* **WRITTEN PROBLEM**: From the court syllabus below, extract the stretch from "2. Due process" through "notice. Pp. 31-34." word for word.

* **TEXT EXCERPT**:
APPEAL FROM THE SUPREME COURT OF ARIZONA

Syllabus

Appellants’ 15-year-old son, Gerald Gault, was taken into custody as the result of a complaint that he had made lewd telephone calls. After hearings before a juvenile court judge, Gerald was ordered committed to the State Industrial School as a juvenile delinquent until he should reach majority. Appellants brought a habeas corpus action in the state courts to challenge the constitutionality of the Arizona Juvenile Code and the procedure actually used in Gerald’s case, on the ground of denial of various procedural due process rights. The State Supreme Court affirmed dismissal of the writ. Agreeing that the constitutional guarantee of due process applies to proceedings in which juveniles are charged as delinquents, the court held that the Arizona Juvenile Code impliedly includes the requirements of due process in delinquency proceedings, and that such due process requirements were not offended by the procedure leading to Gerald’s commitment.

Held:

1. Kent v. United States, 383 U.S. 541, 562 (1966), held “that the [waiver] hearing must measure up to the essentials of due process and fair treatment.” This view is reiterated, here in connection with a juvenile court adjudication of “delinquency,” as a requirement which is part of the Due Process Clause of the Fourteenth Amendment of our Constitution. The holding in this case relates only to the adjudicatory stage of the juvenile process, where commitment to a state institution may follow. When proceedings may result in incarceration in an institution of [p2] confinement, “it would be extraordinary if our Constitution did not require the procedural regularity and exercise of care implied in the phrase ‘due process.'” Pp. 12-31.

2. Due process requires, in such proceedings, that adequate written notice be afforded the child and his parents or guardian. Such notice must inform them “of the specific issues that they must meet,” and must be given “at the earliest practicable time, and, in any event, sufficiently in advance of the hearing to permit preparation.” Notice here was neither timely nor adequately specific, nor was there waiver of the right to constitutionally adequate notice. Pp. 31-34.

3. In such proceedings, the child and his parents must be advised of their right to be represented by counsel and, if they are unable to afford counsel, that counsel will be appointed to represent the child. Mrs. Gault’s statement at the habeas corpus hearing that she had known she could employ counsel, is not “an ‘intentional relinquishment or abandonment’ of a fully known right.” Pp. 34-42.

* **INFORMATION SHOWN**:
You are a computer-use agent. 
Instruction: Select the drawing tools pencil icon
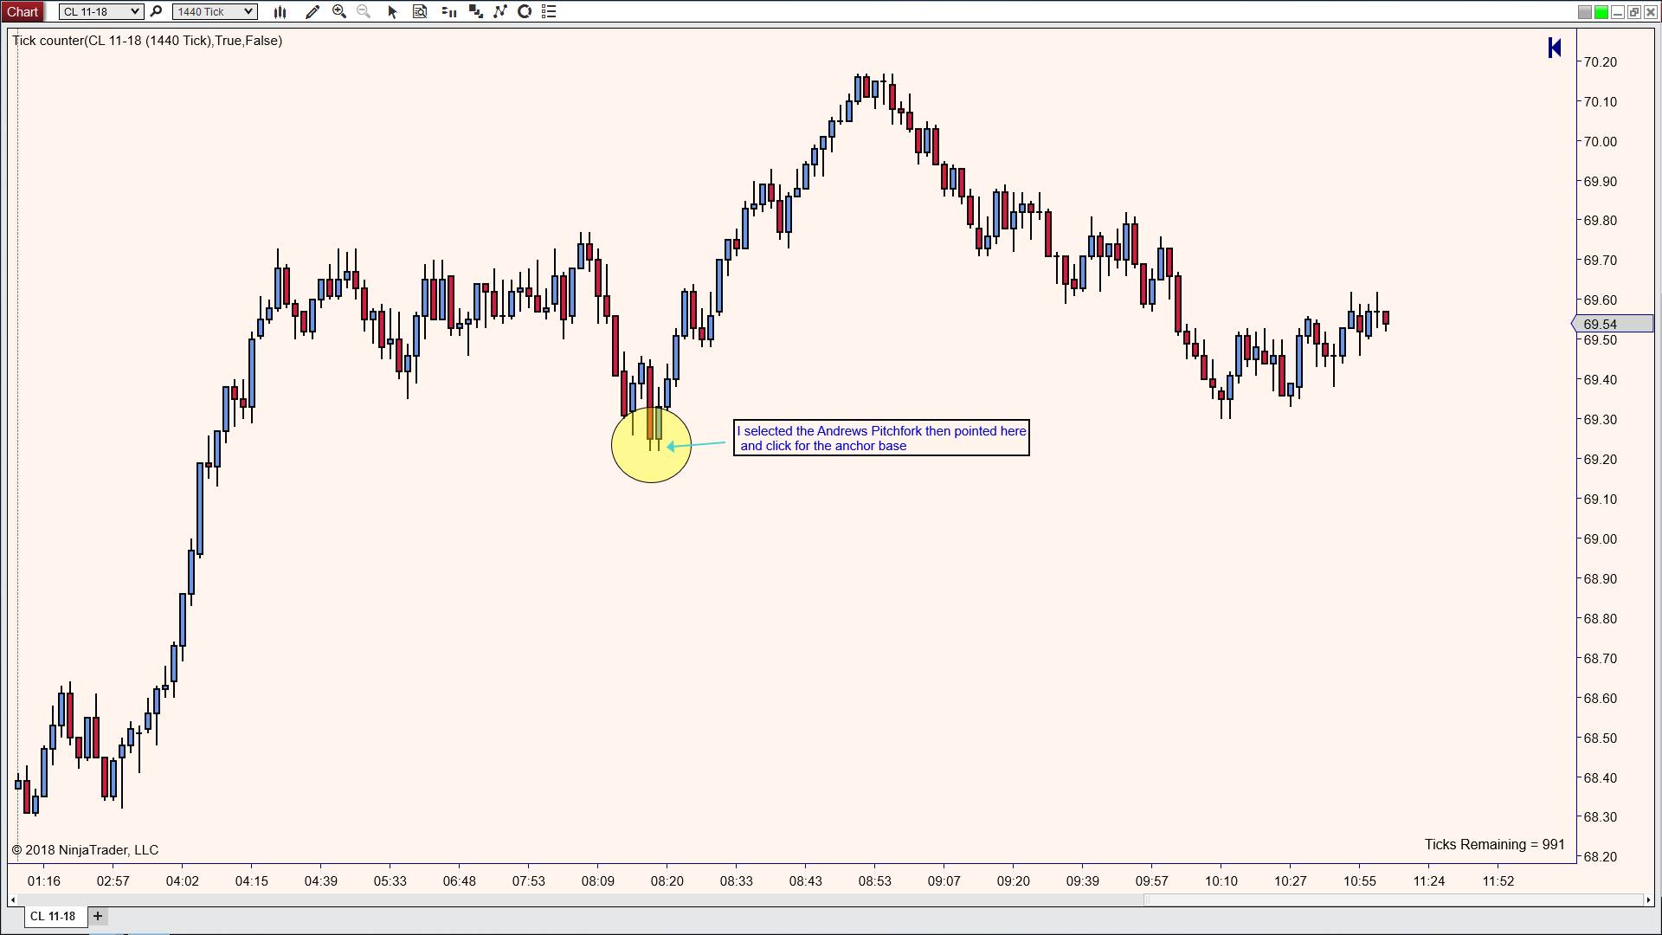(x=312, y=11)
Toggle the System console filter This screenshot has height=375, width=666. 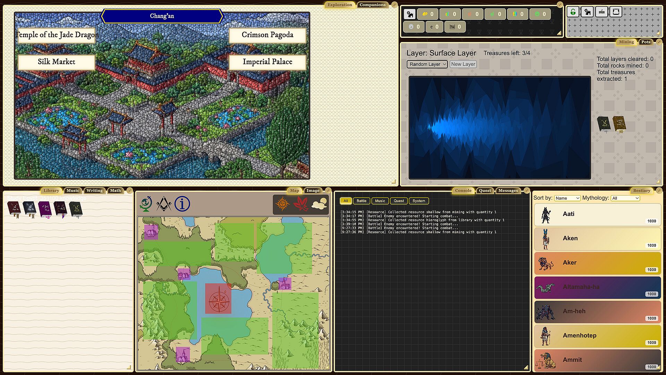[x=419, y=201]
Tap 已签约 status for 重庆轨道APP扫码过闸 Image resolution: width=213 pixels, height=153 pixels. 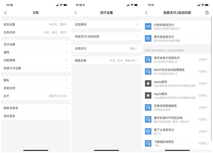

* **SOLUTION TO THE PROBLEM**:
2. Due process requires, in such proceedings, that adequate written notice be afforded the child and his parents or guardian. Such notice must inform them “of the specific issues that they must meet,” and must be given “at the earliest practicable time, and, in any event, sufficiently in advance of the hearing to permit preparation.” Notice here was neither timely nor adequately specific, nor was there waiver of the right to constitutionally adequate notice. Pp. 31-34.